Across the Corn Belt, widespread snow showers are occurring downwind of the Great Lakes. Cold, dry weather covers the remainder of the Midwest, which retains an extensive but variable snow cover in the wake of recent storms. Harvest activities remain impractical or impossible in most areas, especially across the deeply snow-covered far upper Midwest.
On the Plains, breezy conditions accompany a marked warming trend. Across the northern and central High Plains, winter wheat’s protective snow cover is starting to erode. A deep snow cover persists, however, in parts of the Dakotas, where a substantial acreage of crops, including corn and sunflowers, remains in the field.
In the South, cool, dry weather prevails, except for lingering showers across southern Florida. Recent rainfall in Florida has generally eased short-term dryness; on December 15, prior to the most recent rainfall, Florida’s topsoil moisture was rated 24% very short to short, down from 37% the previous week. Elsewhere, a Freeze Warning was in effect early Wednesday in parts of southern Texas, mainly north of key winter agricultural production areas near the lower Rio Grande.

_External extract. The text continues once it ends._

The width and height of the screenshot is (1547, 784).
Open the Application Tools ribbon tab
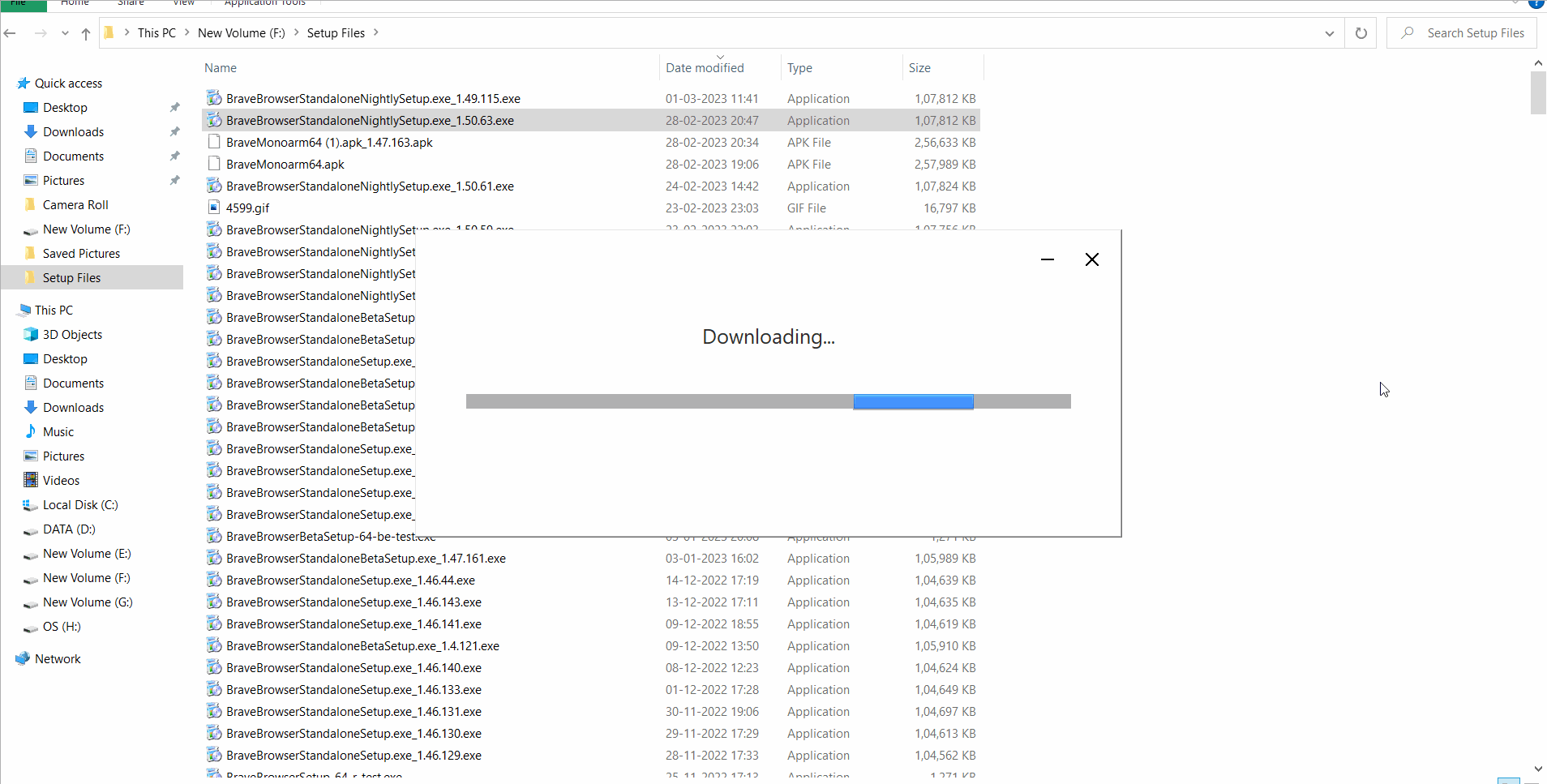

In the West, showers are arriving along portions of the Pacific Coast, especially in northern California. Dry weather covers the remainder of the region, although chilly conditions in the Southwest contrast with mild weather farther north. The Southwestern cotton harvest is nearing completion, but breezy weather lingers in portions of southern California.
A warming trend that has already commenced across the High Plains and the Northwest will soon spread to other regions. In fact, above-normal temperatures will cover most of the country by week’s end, with lingering cool conditions limited to the Atlantic Seaboard. Late-week temperatures will average more than 20° above normal across portions of the Plains. Meanwhile, late-week storminess will result in rain, snow, and wind from the Pacific Northwest to the northern Rockies. Five-day precipitation totals could top 10 inches west of the Cascades, leading to local flooding. However, the Northwestern precipitation will also boost high-elevation snowpack and should ease or eliminate short-term dryness. During the weekend, precipitation will begin to shift southward, overspreading California and parts of the Southwest. Elsewhere, a late-week storm system could deliver heavy rain and high winds to the lower Southeast, especially across Florida.
Looking ahead, the 6- to 10-day outlook calls for the likelihood of warmer-than-normal weather nearly nationwide. Cooler-than-normal conditions should be limited to areas along and near the Pacific Coast. Meanwhile, below-normal precipitation in the Pacific Northwest and from the western and central Gulf Coast regions into the Northeast should contrast with wetter-than-normal weather in other areas, including California, the Plains, Southwest, upper Midwest, and southern Atlantic region.